MovieChat Forums > Wiener-Dog (2016) Discussion > What does the dog represent?

What does the dog represent?


Soland says that the dog is not really a character so much as a presence for all of these stories to occur around.

Did anyone get the intuition that the dog carried a symbolic or allegorical significance?

Please don't reply if you're going to be cynical and say "it doesn't have to mean anything". If that's your opinion then go find another message board to be counterproductive in.

My two cents: The dachshund represents the subconscious drive of the id. If you've ever seen "Perverts Guide to Cinema" philosopher Slavoj Zizek does a mind blowing job at explaining how Freudian symbolisms of the subconscious agencies Id, Ego and Superego are very convincingly employed as a plot device for Alfred Hitchcock movies. Also, he defines the three stooges as working on a manifested level where one of them is an id, another is an ego, and the other a superego.

I'm just ranting but...

In one episode of Wiener-Dog, it is the rebelious id of a child who is in cancer remission and unleashes his unconscious id desire to be reckless and have fun. In another, Dawn Wiener's id comes to the surface when she just walks out on her job and embraces the opportunity to leave with her old boyfriend, Brandon (he was the one that threatened to rape Dawn in Welcome to the Dollhouse). In another episode where the dogs presence doesn't fully boil to the surface until later, the id that a screenwriting teacher carries around with him is so utterly repressed by the powers that be that he reverts to the destructive drive to kill that is also found the id. There is something to be said about the id of the old lady in the last segment but I'm still mulling it over.

If I was an academic then I would write an essay on this because I have a reasonably good background of education in film analysis and psychoanalysis... But I have ADHD and would really get tunnel vision if I tried 110% to get my point of view across. I'd rather just put this thought out there haphazardly for people to vibe with or be condescendingly disagreeable with. Whatever your thing is...

reply

I see the movie broken up into a chronology of four chapters depicting life: childhood, in which we receive indoctrination; young adulthood, in which we question our indoctrination and assert our identities; middle-age, in which we doubt our identities and assert our existence; and end of life, in which we confront the meaning of it all.

I think the weiner dog is there as a sort of pun on the axiom that "life is nasty, brutal and short". Soldonz is saying that, despite his cynicism and pessimism, life - like the adorable weiner dog - can be sweet and long, despite being "a dog's life", as it were.

reply

Not sure if this is accurate or not but this is the best synopsis I've read about this travesty so I'm gonna take yours as "right".

reply

The dog represents religion.

reply

The dogs are nothing more than props, fetishes, something that people own to feel better, pure futility (for Solondz), so they're just the device for a story about the meaninglessness of life. Apparently a lot of people care about dogs dying in movies and as the director likes to tease the audience too much, he does just that (the first dog didn't die, so we're supposed to feel good about that, but then he kills the other two, he's relativizing, like if he says dogs can live and die and whatever to that). See, when Dawn find her happiness on Brandon she just doesn't care that much about the dog.

reply

A few ramarks with spoilers.

The dog is "born" looking at the sky from a cage.

1. The first family doesn't love him or care about him.
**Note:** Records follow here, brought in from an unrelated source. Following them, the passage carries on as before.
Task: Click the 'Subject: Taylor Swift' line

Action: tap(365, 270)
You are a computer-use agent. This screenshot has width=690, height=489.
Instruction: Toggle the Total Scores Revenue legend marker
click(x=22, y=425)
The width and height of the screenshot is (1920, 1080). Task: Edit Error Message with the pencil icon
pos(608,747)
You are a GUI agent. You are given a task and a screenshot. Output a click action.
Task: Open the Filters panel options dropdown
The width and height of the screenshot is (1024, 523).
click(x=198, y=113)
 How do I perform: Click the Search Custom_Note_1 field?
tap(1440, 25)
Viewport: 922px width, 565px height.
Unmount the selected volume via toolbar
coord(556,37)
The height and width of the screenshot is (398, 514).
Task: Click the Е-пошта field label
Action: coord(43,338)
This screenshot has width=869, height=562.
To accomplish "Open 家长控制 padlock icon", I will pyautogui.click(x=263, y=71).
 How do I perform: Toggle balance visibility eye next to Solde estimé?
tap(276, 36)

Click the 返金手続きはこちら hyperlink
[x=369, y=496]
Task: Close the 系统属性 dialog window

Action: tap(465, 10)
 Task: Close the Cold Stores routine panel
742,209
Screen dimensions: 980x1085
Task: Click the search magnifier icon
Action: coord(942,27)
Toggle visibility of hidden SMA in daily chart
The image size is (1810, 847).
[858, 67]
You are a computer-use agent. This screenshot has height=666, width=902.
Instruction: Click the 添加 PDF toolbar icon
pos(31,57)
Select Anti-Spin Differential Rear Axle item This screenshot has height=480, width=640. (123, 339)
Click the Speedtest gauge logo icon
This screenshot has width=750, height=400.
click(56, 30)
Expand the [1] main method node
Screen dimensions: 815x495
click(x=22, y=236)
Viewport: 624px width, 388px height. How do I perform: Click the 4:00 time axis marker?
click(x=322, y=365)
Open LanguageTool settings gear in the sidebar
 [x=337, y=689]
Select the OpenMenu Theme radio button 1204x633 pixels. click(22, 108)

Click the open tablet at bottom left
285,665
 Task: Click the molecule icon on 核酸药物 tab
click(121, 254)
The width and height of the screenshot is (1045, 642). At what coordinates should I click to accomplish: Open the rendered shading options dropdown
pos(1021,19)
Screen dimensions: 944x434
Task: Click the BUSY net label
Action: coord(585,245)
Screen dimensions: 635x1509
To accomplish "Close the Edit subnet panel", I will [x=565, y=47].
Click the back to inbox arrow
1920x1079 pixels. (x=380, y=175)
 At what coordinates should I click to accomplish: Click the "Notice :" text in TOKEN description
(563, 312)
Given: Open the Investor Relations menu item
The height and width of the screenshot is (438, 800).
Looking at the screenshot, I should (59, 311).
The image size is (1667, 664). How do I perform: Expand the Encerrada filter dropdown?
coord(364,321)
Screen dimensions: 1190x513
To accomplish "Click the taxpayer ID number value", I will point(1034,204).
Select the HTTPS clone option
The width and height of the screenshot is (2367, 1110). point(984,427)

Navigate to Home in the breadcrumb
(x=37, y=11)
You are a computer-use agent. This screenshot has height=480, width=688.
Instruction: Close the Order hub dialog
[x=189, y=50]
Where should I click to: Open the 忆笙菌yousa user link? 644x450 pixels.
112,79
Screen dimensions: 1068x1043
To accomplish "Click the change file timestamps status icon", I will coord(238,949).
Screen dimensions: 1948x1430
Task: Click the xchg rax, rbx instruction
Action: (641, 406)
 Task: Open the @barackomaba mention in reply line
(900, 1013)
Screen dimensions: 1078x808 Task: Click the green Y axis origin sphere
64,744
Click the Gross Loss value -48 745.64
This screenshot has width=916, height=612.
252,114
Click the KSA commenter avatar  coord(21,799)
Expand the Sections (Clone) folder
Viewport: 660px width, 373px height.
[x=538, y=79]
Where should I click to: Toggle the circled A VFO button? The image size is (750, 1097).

We see this mostly from the fact that they don't give the dog a name, they call it "weiner dog".

2. Dawn names him "doo dee" or something, which means *beep* an american slang I guess that I never heard before.
I think she also doesn't care about the dog and the only reason she saved him is that she snaps. She was autistic, she choose to drive with a guy who does heroin, with no prospect of future. She abandons the dog with no regrets. She is the same autistic person that she was in "Welcome to the dollhouse".

3. Professor Smitsz doesn't care about the dog either. We don't see him petting the dog, not even feeding or anything. I think he got the dog just for company and to walk him so he can exercice. We then see that he leaves the dog with a bomb planted, showing that he doesn't give a beep about the dog.

4. The dog is now named "cancer". What more can you get. We don't see the owner showing any feelings towards the dog, except at the end after she has that dream about dying. Then she calls the dog but it is too late because the dog is running towards his death.

I think that the dog lives a choiceless life, exactly how we see the old lady saying in the dream "but I didn't choose".

The boy from the first part didn't choose to have cancer or to be depressed.
Dawn didn't choose to be autistic.
Smitsz didn't choose to be a pesimistic lonely guy who would snap at one point.
The old lady said that she didn't choose.

And the dog didn't choose anything except the end when he run towards his death but I think that even that was not a choice.

reply

Wiener dog's heart is a lonely hunter.

Sometimes I go about in pity for myself, and all the while, a great wind carries me across the sky.

reply

hahaha, truuuuth! the heroic scope of the intermission is a testament to solondz's appreciation of the daschund.